Retype the records that come next, word for word.

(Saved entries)
***

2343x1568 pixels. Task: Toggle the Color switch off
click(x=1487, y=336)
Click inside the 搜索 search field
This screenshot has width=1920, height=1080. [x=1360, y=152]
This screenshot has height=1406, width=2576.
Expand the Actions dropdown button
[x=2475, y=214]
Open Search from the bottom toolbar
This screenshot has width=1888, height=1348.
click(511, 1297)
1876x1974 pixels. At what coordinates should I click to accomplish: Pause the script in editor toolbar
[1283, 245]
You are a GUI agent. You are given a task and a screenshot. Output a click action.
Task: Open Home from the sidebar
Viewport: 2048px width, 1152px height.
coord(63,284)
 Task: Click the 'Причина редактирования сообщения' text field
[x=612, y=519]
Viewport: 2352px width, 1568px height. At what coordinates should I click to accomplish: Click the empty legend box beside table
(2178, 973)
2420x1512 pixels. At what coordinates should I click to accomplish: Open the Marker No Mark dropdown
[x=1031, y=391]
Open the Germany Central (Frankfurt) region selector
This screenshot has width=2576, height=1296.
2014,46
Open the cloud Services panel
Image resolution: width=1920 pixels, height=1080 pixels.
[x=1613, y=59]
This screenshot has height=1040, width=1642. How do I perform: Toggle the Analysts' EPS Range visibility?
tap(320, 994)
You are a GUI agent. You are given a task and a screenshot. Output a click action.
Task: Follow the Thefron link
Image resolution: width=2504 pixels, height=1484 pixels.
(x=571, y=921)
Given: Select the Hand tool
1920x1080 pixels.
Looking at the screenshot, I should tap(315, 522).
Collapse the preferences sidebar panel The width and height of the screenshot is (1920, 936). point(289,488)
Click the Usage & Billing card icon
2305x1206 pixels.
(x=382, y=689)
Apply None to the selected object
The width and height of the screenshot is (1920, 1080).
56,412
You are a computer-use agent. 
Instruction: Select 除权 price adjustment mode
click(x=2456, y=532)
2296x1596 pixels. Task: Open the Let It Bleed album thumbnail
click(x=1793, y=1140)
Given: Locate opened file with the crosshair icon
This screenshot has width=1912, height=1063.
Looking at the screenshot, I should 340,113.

***

● RESULT FOR THIS EXERCISE
2343x1568 pixels. Task: Toggle the Color switch off
click(x=1487, y=336)
Click inside the 搜索 search field
This screenshot has width=1920, height=1080. [x=1360, y=152]
This screenshot has height=1406, width=2576.
Expand the Actions dropdown button
[x=2475, y=214]
Open Search from the bottom toolbar
This screenshot has width=1888, height=1348.
click(511, 1297)
1876x1974 pixels. At what coordinates should I click to accomplish: Pause the script in editor toolbar
[1283, 245]
You are a GUI agent. You are given a task and a screenshot. Output a click action.
Task: Open Home from the sidebar
Viewport: 2048px width, 1152px height.
coord(63,284)
 Task: Click the 'Причина редактирования сообщения' text field
[x=612, y=519]
Viewport: 2352px width, 1568px height. At what coordinates should I click to accomplish: Click the empty legend box beside table
(2178, 973)
2420x1512 pixels. At what coordinates should I click to accomplish: Open the Marker No Mark dropdown
[x=1031, y=391]
Open the Germany Central (Frankfurt) region selector
This screenshot has width=2576, height=1296.
2014,46
Open the cloud Services panel
Image resolution: width=1920 pixels, height=1080 pixels.
[x=1613, y=59]
This screenshot has height=1040, width=1642. How do I perform: Toggle the Analysts' EPS Range visibility?
tap(320, 994)
You are a GUI agent. You are given a task and a screenshot. Output a click action.
Task: Follow the Thefron link
Image resolution: width=2504 pixels, height=1484 pixels.
(x=571, y=921)
Given: Select the Hand tool
1920x1080 pixels.
Looking at the screenshot, I should tap(315, 522).
Collapse the preferences sidebar panel The width and height of the screenshot is (1920, 936). point(289,488)
Click the Usage & Billing card icon
2305x1206 pixels.
(x=382, y=689)
Apply None to the selected object
The width and height of the screenshot is (1920, 1080).
56,412
You are a computer-use agent. 
Instruction: Select 除权 price adjustment mode
click(x=2456, y=532)
2296x1596 pixels. Task: Open the Let It Bleed album thumbnail
click(x=1793, y=1140)
Given: Locate opened file with the crosshair icon
This screenshot has width=1912, height=1063.
Looking at the screenshot, I should 340,113.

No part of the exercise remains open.